With Phenomenal Woman, Meena wants to continue to "amplify" the work of activists, who "have been doing this work day in and day out for decades." But her biggest hope is that "people stay loud" and continue to fight for change — during the 2020 election and beyond.

"We're still in the thick of this pandemic and we've [heard of] this idea of 'going back to normal.' Normal was not working for a lot of people," she says. "We need to support our people in terms of providing a social safety net. Or, when we talk about ambitious women, supporting them in the workplace so that they can be ambitious and succeed and do all the things they do, such as be caretakers for their family."

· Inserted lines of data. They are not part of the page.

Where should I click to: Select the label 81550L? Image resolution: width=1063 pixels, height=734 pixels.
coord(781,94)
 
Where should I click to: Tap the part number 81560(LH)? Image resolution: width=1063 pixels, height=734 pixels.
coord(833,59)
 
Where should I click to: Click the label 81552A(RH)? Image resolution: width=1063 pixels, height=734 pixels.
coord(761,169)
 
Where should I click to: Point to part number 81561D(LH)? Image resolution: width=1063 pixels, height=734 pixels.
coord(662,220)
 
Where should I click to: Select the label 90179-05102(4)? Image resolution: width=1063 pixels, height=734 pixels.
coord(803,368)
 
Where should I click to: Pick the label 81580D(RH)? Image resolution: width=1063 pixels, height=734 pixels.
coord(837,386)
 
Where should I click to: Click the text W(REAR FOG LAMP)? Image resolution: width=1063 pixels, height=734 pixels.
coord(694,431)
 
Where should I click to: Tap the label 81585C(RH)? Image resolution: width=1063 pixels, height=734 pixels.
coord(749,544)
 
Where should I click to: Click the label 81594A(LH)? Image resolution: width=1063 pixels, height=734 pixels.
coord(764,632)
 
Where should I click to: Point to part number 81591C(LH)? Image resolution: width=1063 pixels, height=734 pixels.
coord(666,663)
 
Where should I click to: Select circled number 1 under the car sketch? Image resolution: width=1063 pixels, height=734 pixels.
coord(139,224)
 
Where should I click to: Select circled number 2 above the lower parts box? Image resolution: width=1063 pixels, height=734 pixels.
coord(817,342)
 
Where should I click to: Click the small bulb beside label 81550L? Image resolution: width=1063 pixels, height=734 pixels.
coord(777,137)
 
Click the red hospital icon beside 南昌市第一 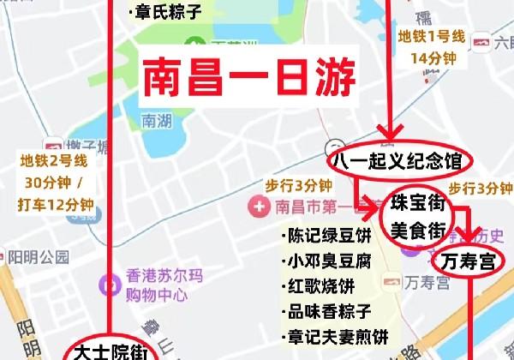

The work is far from over to help women and "underrepresented communities," says Meena, who spoke with PEOPLE in December, before the Jan. 6 attack on the U.S. Capitol by rioters egged on by Trump himself. (The president is awaiting an impeachment trial that will begin after Biden's inauguration on Jan. 20.)

"When we have these elections, it's really the beginning of that work. There's a lot of mess that we need to dig ourselves out of," Meena explains. "But most of all, it's a real opportunity to see beyond that and to take this as an opportunity for an entirely new framework and era of politics and political engagement — especially from the perspective of underrepresented communities that, frankly, are responsible for winning a lot of these elections and deserve to be heard."